Methods: In a prospective study, we analyze data from 63 COVID-19 suspects (33 positive) collected at Maastricht University Medical Centre. Ultrasound recordings at six body locations were acquired following the BLUE protocol and manually labeled for severity of lung involvement. Anamnesis and complete blood count (CBC) analyses were conducted. Several AI models were applied and trained for detection and severity of pulmonary infection.

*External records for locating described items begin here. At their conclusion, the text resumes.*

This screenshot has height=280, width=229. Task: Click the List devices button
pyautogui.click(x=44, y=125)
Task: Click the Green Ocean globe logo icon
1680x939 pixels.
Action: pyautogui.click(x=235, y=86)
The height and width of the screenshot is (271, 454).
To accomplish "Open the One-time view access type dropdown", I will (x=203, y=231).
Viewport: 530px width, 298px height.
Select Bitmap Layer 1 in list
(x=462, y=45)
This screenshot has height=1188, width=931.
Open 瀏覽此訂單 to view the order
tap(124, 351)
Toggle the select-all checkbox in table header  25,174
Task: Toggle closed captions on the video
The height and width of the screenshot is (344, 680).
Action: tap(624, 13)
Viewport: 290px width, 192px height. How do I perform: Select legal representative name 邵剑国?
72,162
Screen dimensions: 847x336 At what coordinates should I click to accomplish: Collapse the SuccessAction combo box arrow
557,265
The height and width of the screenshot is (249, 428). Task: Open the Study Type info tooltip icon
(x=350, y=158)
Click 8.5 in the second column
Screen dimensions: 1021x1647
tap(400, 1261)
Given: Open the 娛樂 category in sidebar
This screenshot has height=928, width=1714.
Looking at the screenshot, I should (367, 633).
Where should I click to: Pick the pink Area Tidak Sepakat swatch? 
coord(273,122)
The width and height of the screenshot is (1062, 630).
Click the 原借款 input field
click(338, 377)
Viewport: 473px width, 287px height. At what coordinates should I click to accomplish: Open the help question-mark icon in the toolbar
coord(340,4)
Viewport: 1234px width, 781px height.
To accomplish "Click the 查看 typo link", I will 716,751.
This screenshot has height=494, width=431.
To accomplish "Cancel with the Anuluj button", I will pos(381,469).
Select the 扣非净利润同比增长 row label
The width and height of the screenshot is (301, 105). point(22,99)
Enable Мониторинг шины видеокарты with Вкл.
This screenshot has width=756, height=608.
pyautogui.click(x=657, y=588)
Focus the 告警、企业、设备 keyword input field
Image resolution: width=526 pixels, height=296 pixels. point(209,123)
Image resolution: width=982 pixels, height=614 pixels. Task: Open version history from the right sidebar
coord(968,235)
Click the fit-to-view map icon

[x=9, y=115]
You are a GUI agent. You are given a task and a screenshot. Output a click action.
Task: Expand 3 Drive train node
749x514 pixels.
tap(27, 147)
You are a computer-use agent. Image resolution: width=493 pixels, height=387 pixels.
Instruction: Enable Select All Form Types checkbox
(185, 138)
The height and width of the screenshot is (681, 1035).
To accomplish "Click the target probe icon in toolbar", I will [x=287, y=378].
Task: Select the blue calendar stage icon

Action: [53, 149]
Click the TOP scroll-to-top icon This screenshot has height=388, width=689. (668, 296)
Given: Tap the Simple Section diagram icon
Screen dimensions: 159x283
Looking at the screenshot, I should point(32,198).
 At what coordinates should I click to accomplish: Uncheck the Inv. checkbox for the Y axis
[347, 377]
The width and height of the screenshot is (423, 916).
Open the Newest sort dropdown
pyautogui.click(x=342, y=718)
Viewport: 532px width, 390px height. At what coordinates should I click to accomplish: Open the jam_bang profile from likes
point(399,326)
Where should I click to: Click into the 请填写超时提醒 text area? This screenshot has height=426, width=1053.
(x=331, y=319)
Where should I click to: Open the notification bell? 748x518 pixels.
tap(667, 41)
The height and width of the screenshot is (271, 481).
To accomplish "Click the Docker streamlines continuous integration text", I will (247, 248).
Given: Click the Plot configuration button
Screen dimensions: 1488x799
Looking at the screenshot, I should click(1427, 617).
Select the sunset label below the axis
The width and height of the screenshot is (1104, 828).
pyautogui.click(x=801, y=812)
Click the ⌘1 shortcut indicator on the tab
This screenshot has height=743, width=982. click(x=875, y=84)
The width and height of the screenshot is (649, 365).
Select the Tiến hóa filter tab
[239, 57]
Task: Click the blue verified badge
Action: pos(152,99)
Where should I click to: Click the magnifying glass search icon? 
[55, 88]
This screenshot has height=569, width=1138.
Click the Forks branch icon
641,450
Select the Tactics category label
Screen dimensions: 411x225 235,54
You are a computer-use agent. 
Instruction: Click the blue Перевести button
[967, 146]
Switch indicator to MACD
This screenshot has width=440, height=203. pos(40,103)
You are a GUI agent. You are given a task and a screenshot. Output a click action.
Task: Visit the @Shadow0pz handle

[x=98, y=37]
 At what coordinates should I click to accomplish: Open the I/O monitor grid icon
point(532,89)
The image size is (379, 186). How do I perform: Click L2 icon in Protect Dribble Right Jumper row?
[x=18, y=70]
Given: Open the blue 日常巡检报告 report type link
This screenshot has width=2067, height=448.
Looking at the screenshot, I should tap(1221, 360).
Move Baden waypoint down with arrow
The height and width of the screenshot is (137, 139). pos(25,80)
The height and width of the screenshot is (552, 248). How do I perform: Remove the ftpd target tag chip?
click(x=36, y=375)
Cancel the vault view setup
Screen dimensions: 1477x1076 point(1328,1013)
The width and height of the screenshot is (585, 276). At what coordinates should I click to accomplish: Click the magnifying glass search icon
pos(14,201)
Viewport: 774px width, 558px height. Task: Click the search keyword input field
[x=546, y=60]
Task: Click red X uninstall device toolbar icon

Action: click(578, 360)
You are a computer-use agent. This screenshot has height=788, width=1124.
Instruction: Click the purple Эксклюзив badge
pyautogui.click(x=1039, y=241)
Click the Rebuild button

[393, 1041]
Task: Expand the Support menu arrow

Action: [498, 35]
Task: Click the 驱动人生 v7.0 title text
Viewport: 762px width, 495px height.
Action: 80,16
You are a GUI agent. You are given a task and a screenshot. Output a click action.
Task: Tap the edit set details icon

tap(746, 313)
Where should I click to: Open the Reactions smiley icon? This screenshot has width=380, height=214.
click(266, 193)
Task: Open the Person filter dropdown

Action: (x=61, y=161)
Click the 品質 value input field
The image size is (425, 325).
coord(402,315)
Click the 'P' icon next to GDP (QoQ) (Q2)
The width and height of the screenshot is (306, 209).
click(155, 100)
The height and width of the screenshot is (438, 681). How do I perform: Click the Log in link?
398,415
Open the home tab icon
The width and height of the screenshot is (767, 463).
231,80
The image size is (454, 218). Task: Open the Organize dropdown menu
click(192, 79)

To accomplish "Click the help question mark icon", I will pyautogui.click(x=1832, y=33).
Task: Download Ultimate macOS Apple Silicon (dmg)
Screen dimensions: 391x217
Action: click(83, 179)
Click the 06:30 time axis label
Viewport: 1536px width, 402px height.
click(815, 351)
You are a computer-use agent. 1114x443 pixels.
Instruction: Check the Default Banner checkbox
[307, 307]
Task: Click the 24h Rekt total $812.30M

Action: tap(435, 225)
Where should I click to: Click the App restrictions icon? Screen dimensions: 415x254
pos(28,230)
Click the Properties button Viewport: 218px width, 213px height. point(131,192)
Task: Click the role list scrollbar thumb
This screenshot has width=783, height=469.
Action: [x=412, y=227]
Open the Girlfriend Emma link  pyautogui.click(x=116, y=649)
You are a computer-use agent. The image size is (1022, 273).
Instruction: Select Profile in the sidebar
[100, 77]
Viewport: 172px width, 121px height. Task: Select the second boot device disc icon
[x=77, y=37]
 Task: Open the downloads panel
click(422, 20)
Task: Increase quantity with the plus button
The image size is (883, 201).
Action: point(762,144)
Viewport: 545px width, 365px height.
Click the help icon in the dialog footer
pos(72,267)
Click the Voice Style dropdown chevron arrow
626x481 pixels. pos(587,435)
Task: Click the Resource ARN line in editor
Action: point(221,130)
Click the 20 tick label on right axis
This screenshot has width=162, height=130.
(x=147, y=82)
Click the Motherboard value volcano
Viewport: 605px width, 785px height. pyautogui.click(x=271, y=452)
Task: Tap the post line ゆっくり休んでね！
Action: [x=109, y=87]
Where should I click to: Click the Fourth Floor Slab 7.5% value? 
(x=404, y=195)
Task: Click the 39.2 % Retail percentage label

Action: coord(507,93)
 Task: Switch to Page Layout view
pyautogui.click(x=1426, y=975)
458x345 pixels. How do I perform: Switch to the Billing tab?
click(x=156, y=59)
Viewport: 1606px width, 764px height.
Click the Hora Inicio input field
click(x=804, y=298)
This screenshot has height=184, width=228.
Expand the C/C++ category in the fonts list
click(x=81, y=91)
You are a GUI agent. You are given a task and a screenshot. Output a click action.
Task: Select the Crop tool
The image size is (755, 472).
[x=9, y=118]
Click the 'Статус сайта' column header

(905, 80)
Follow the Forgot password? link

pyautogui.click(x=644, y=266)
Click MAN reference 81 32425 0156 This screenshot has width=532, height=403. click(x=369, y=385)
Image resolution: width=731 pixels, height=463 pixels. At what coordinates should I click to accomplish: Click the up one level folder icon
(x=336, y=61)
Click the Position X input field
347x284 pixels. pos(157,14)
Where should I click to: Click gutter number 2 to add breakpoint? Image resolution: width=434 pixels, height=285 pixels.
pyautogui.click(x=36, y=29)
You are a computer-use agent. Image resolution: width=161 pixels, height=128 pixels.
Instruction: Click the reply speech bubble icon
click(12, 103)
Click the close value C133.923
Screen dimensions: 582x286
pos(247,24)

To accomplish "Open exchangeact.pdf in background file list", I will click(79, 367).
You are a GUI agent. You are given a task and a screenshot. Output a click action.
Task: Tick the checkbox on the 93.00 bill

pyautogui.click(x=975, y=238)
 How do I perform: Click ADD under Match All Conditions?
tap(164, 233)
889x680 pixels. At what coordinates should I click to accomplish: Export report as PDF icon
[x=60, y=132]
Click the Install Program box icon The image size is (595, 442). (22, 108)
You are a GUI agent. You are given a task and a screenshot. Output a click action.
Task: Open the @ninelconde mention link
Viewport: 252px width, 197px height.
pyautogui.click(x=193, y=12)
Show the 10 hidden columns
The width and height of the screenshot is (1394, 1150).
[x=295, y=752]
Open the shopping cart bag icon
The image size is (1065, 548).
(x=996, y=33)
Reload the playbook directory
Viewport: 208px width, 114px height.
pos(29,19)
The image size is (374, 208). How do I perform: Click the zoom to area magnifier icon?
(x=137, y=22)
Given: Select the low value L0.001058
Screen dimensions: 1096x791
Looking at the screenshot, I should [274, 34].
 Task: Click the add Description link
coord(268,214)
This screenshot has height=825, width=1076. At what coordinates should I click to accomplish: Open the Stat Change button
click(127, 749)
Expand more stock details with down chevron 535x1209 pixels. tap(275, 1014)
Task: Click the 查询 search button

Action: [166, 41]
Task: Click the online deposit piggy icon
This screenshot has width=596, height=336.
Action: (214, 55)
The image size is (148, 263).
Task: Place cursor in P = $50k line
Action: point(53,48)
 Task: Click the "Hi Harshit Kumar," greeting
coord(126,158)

Results: The severity of the lung infection, as assigned by human annotators based on the LUS videos, is not significantly different between COVID-19 positive and negative patients (). Nevertheless, the predictions of image-based AI models identify a COVID-19 infection with 65% accuracy when applied zero-shot (i.e., trained on other datasets), and up to 79% with targeted training, whereas the accuracy based on human annotations is at most 65%. Multi-modal models combining images and CBC improve significantly over image-only models.
Conclusion: Although our analysis generally supports the value of AI in LUS assessment, the evaluated models fall short of the performance expected from previous work. We find this is due to 1) the heterogeneity of LUS datasets, limiting the generalization ability to new data, 2) the frame-based processing of AI models ignoring video-level information, and 3) lack of work on multi-modal models that can extract the most relevant information from video-, image- and variable-based inputs. To aid future research, we publish the dataset at: https://github.com/NinaWie/COVID-BLUES.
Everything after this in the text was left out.